Suicídio versus enaltecimento

0
141

 O leitor mais atento tem em mente as constantes mortes entre executivos de alguns países feito o Japão, em especial, quando se trata do exercício de cargos públicos, que, depois de desvendados os envolvimentos com atos de corrupção, ilicitude e tantas outras formas de servir-se do alheio, além de merecer o devido repúdio dos integrantes da grei partidária e da sociedade nacional, praticam o suicídio, por uma razão óbvia: a vergonha!

No Brasil, por mais paradoxal que possa parecer, a situação é totalmente antagônica! Aliás, até parece que esse mal (isso, para os corretos, eis que para os aproveitadores, essa é prática normal não constrange) se transformou em epidemia nacional e está mais difícil para erradicar do que a dengue, o câncer e outros males do gênero. Havia uma esperança no Brasil de ontem, que este germe pudesse ser erradicado, todavia, ficou no passado! O Brasil do presente demonstra que estava e está enganado aquele que pensa/pensava de forma diversa. Em nosso país, somente haverá mudanças, se aplicada a “verdade de Cingapura”! E, olha lá…!

Ocorre que os noticiosos, diuturnamente, continuam a informar práticas de propinas, apropriações indébitas, favorecimentos, funcionários fantasmas, pagamentos para defuntos, funcionários impresentes, a concessão de percentuais para “remunerar” agentes, e assim segue um rol enorme! Diz que o “diabo” sabe para quem aparece e sabe mesmo! Do contrário, por onde se haveria de encontrar uma explicação para tanta bandalheira. Corre pelo Rio Grande um adágio bastante antigo, mas ao mesmo tempo, muito apropriado; Deus cria, o diabo esparrama e eles por si, se juntam.

Veja caro leitor, tomando o “último” fato envolvendo um ministro do atual Governo (não que dos outros governos deixasse de “levantar poeira”), ocorreram inúmeras defesas e ainda, encheram a bola do sujeito e mais, segundo dizem: foi acarinhado pela Presidente. Em fatos semelhantes o ex-governador do Rio Grande do Sul, Alceu de Deus Colares, simplesmente afastou e imediatamente, os secretários para averiguação! Não há que se dar moleza para ninguém. Mas no caso vertente, “o sujeito ainda sai de bola cheia”.

Fato dessa natureza, no Japão, bem provável, rendesse novo suicídio! Talvez por isso, que no Japão em pouco tempo, após o devastador Tsunami, em pouquíssimo tempo, o país está totalmente recuperado e agora ocorre a desinfetação dos resíduos provenientes da usina atômica destruída no momento em que a natureza demonstrou todo o seu furor.
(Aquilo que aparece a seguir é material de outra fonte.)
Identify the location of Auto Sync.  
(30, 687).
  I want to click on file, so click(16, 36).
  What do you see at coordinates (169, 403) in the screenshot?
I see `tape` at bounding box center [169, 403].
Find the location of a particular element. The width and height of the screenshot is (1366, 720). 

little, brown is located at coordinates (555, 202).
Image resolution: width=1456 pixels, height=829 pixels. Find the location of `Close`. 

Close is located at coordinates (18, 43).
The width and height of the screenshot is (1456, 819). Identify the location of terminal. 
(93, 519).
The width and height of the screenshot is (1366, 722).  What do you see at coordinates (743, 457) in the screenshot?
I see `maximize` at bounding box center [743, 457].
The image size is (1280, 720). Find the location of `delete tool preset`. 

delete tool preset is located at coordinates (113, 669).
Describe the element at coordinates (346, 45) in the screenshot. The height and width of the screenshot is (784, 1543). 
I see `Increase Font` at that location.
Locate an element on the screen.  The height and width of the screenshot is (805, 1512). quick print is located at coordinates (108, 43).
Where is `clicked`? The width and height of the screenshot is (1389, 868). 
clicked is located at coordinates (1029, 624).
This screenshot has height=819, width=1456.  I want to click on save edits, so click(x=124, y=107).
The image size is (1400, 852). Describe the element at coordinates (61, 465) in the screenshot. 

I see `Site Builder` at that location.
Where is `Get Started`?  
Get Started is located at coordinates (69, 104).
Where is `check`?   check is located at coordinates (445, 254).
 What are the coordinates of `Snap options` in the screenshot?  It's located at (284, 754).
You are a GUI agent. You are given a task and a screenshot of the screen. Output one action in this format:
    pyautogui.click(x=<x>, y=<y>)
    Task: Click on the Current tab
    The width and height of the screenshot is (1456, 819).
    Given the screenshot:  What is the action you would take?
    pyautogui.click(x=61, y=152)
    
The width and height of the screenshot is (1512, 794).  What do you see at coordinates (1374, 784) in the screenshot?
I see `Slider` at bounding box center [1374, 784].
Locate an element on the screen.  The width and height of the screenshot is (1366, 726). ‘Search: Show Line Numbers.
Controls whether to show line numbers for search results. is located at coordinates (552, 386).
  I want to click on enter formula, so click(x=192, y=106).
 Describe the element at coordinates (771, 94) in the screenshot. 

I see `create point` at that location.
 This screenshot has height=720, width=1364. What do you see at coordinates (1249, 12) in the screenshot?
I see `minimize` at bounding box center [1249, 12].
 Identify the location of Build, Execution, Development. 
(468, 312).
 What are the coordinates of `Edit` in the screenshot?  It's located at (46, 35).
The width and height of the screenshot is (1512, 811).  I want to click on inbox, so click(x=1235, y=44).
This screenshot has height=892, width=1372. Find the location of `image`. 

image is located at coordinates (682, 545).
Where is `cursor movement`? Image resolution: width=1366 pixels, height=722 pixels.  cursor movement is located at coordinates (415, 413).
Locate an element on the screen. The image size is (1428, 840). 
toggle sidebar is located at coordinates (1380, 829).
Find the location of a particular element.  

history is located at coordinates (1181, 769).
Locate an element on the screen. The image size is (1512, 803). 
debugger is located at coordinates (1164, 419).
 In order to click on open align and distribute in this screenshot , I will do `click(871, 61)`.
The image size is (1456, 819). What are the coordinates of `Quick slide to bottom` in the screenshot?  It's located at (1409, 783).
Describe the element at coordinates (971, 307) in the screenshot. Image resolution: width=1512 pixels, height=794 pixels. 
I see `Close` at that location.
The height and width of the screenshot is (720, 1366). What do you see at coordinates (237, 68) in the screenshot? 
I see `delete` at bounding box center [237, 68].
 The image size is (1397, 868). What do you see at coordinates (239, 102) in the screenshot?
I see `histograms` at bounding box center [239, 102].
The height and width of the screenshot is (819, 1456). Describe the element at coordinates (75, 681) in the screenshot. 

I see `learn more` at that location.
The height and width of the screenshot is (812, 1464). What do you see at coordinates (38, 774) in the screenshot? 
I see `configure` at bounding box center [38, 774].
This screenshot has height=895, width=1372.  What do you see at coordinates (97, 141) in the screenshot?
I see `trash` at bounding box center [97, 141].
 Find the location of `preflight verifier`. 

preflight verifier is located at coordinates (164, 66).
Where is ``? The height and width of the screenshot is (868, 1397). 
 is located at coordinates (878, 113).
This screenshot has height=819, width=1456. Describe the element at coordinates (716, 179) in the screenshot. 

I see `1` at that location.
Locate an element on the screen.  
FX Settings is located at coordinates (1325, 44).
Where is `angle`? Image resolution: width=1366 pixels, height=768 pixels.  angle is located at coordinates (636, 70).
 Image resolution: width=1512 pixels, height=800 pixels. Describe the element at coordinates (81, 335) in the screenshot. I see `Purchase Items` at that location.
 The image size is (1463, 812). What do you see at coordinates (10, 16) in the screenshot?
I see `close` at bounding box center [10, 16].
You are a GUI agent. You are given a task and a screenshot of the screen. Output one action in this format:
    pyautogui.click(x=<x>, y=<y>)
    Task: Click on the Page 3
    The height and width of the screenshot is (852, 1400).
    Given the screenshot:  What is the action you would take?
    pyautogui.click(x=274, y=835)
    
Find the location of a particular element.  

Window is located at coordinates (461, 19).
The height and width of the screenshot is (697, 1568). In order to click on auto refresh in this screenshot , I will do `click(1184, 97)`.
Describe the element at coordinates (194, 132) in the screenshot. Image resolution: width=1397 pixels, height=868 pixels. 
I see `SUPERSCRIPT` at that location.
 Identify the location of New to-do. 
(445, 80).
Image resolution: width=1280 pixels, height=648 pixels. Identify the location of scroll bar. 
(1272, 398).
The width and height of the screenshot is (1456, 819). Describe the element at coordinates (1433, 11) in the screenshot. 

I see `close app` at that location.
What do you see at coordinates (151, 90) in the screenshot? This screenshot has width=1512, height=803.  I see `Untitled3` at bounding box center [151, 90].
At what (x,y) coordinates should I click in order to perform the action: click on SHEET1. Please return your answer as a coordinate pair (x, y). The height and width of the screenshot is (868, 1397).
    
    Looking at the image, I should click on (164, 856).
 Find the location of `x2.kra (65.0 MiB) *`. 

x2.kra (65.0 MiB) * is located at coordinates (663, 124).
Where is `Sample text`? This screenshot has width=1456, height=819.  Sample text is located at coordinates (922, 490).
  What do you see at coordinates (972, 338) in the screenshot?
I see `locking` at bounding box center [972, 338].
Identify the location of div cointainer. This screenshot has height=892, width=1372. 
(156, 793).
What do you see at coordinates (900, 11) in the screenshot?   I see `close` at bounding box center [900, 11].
Agora, por outro lado, se no nosso “Brasilzão”, essa máxima japonesa viesse a se estabelecer, por certo, faltaria coveiro…! Entretanto, cá entre nós, bem que eles poderiam fazer um pacto entre eles e seguir os “kamikazes” japoneses.

Outro dia, quando na cidade de Ijuí/RS, nosso Governador do Estado, convocou todos os políticos presentes para lhe fazer par, inclusive os mais ferrenhos adversários, na ocasião aproveitou para protestar contra a sociedade que estava com atos púbicos na rua, contra a corrupção. Na ocasião, alfinetou inclusive, nosso Presidente da OAB/RS que fazia coro com os manifestantes. Ora, a OAB tem por obrigação, lutar pelo respeito da Constituição e nela, a corrupção não consta entre os direitos do cidadão.

Leituras permitem tomar ciência de que no Brasil há um descontrole com as verbas públicas, que estariam caindo em “mãos alheias”. Sabidamente, a questão da saúde, da educação, são problemas cruciais. Sabemos, a sociedade espera dos professores a equação da educação, mas não lhe dão a menor atenção, professores mal remunerados, esquecidos e ignorados, exceto quando da busca do voto! Raros casos municipais estão resolvidos. Já na questão da saúde, em todo o país, se clama por atendimento. Mas se contornássemos todo o território nacional com grânulos de milho, postos um a um, não conseguiríamos enumerar todos os casos pendentes de atendimento. Segundo as reportagens sensacionalistas, os médicos são os grandes culpados! E em assim sendo, o leitor concorda em atribuir aos médicos a culpa diante dos milhares de problemas? E a área da segurança? Por certo, esse é um campo perigosíssimo.